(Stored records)

━━━━━━

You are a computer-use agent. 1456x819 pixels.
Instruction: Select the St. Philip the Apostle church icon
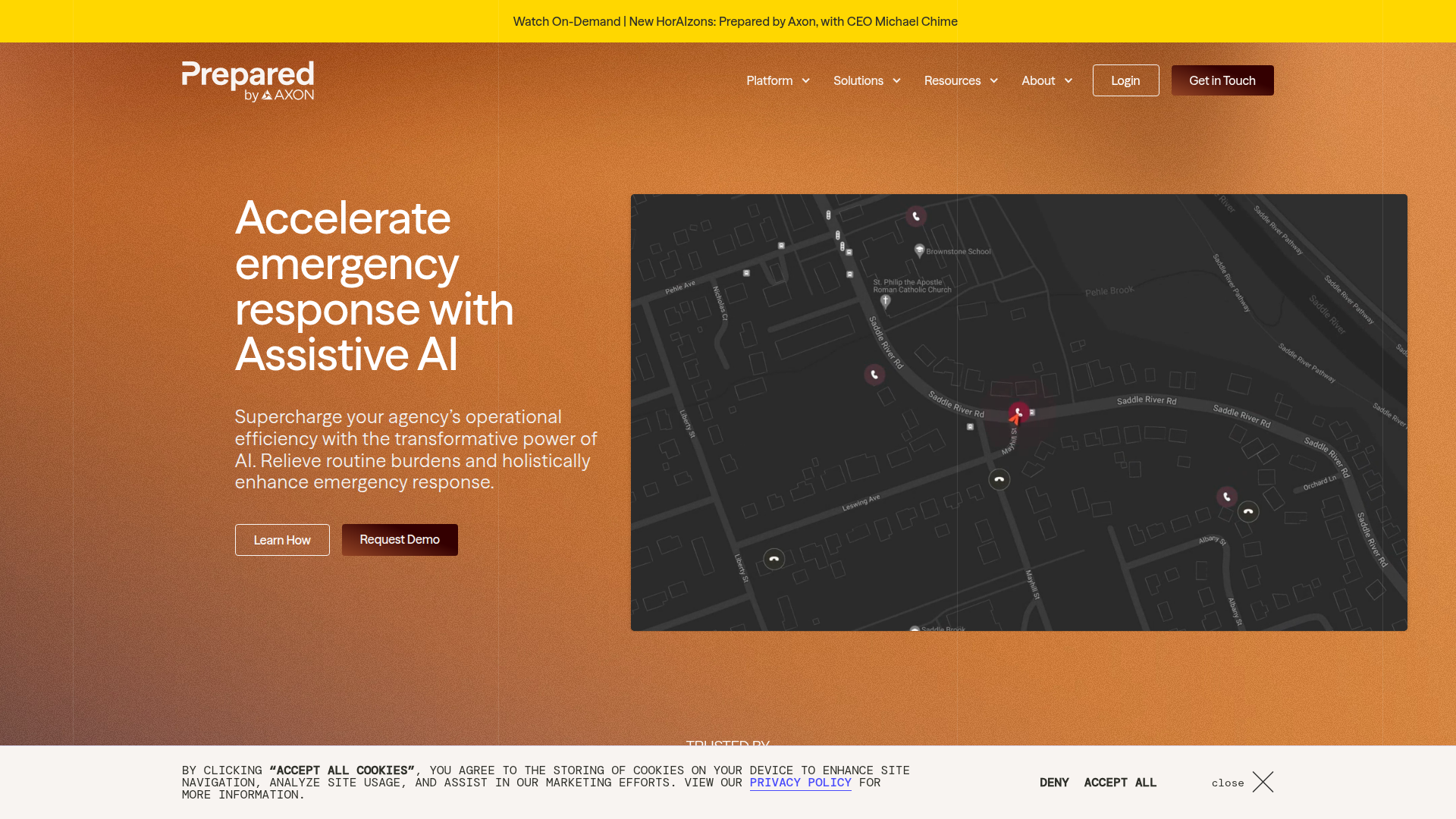coord(884,300)
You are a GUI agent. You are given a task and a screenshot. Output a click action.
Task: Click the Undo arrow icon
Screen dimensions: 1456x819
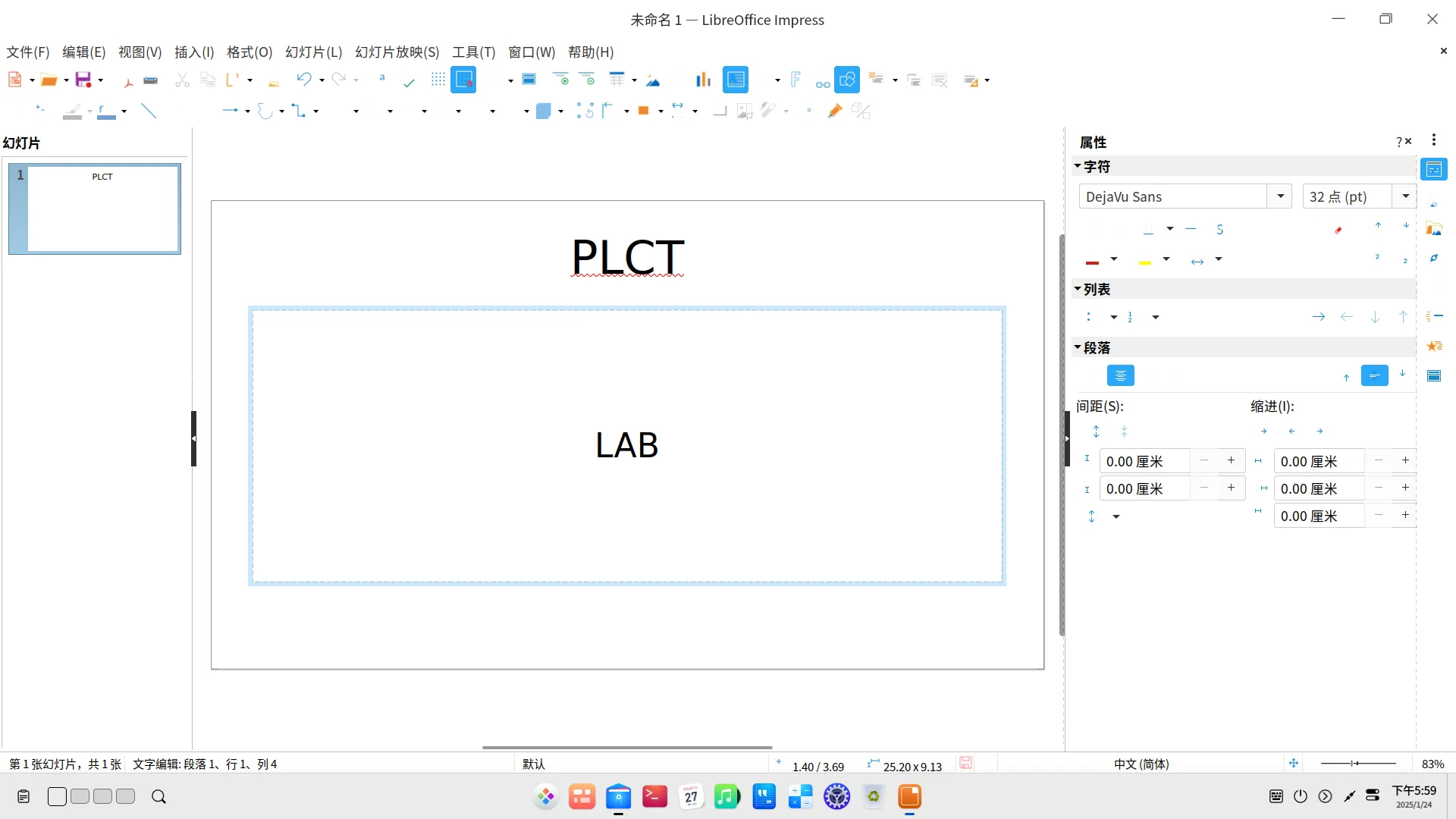(x=304, y=80)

━━━━━━

**PROBLEM STATEMENT**: Beginning at the line that contains "Instruction: Select the", transcribe it and every later line through the last line of the data above, exactly, and drop the pictures.

**OUTPUT**:
Instruction: Select the St. Philip the Apostle church icon
coord(884,300)
You are a GUI agent. You are given a task and a screenshot. Output a click action.
Task: Click the Undo arrow icon
Screen dimensions: 1456x819
(x=304, y=80)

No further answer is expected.